21. The method of claim 17, wherein the intensity of light is detected without using a spectrophotometer.

22. The method of claim 17, wherein if a determination is made that the blood content of the cytological specimen should be reduced, the method further comprises:

treating the cytological specimen with glacial acetic acid.

23. The method of claim 17, wherein the light is directed through a portion of the container having a reduced optical path length relative to other portions of the container.

24. A method of processing a cytological specimen suspended in a liquid held in a container, comprising:

directing light having a wavelength less than 450 nm through a cytological specimen having blood and cells;

directing the light through liquid that does not include blood;

detecting a first intensity of the light transmitted through the cytological specimen having blood and cells;

detecting a second intensity of the light transmitted through the liquid that does not include blood; and

comparing the first and second intensities to determine whether the blood content of the cytological specimen should be reduced before preparing a slide containing cells of the cytological specimen.

25. The method of claim 24, wherein the cytological specimen and liquid that does not contain blood are held in the same container.

26. The method of claim 24, wherein the wavelength is a hemoglobin absorption peak less than 450 nm.

27. The method of claim 24, wherein the wavelength is in a range of about 390 nm to 420 nm.

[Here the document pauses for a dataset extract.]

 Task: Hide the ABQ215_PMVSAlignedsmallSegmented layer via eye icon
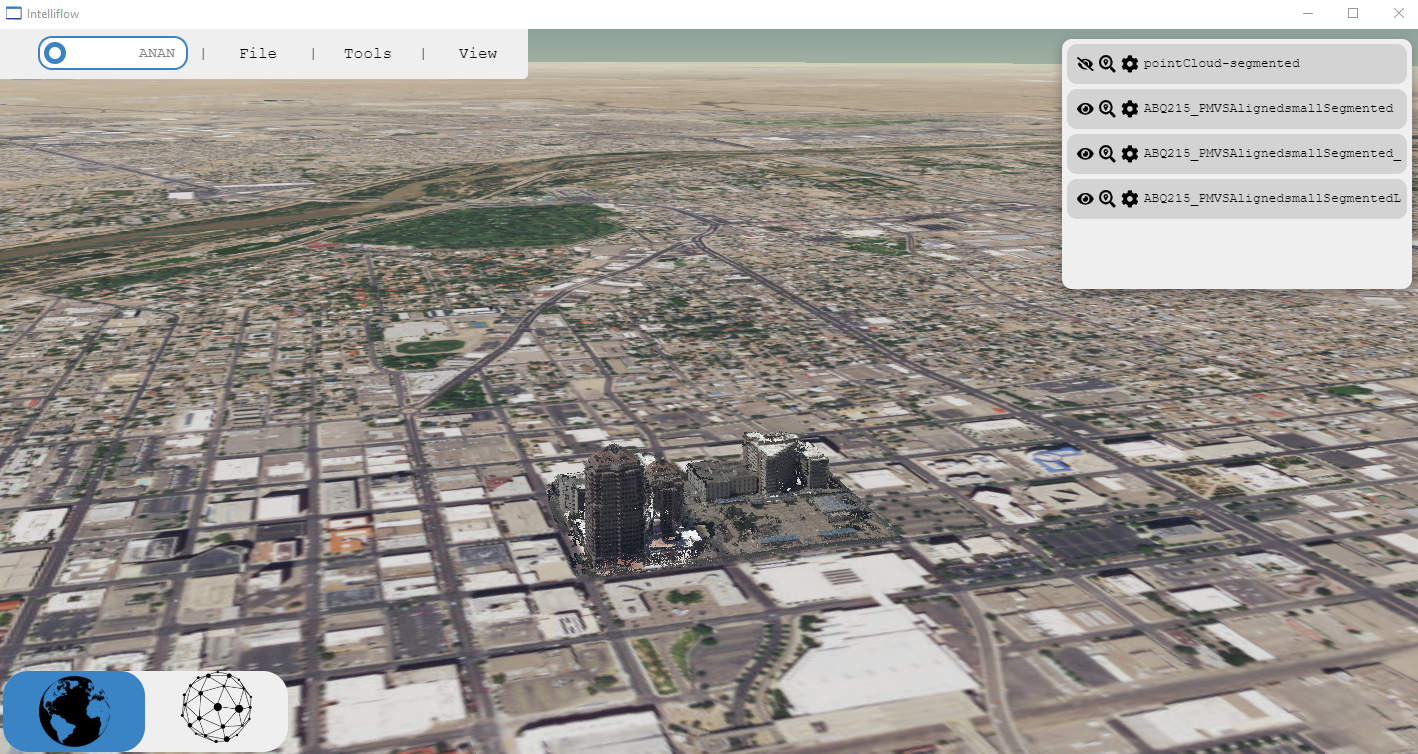click(1085, 109)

28. A method of processing a cytological specimen suspended in a liquid held in a container, the method comprising:

directing light at a first wavelength of about 405 nm from a first light emitting diode through the container;

directing light at a second wavelength from a second light emitting diode through the container, the second wavelength being longer than the first wavelength;

detecting the intensity of light at the first wavelength transmitted through the container;

detecting the intensity of light at the second wavelength transmitted through the container, the first and second intensities being detected without using a spectrophotometer;

calculating a ratio of the first and second intensities;

comparing the ratio to a pre-determined threshold;

determining, based on the comparison, whether the blood content of the cytological specimen should reduced before a slide containing cells of the cytological specimen is prepared based on the comparison; and

if a determination is made that blood content should be reduced before slide preparation,

treating the cytological specimen with glacial acetic acid to reduce the blood content.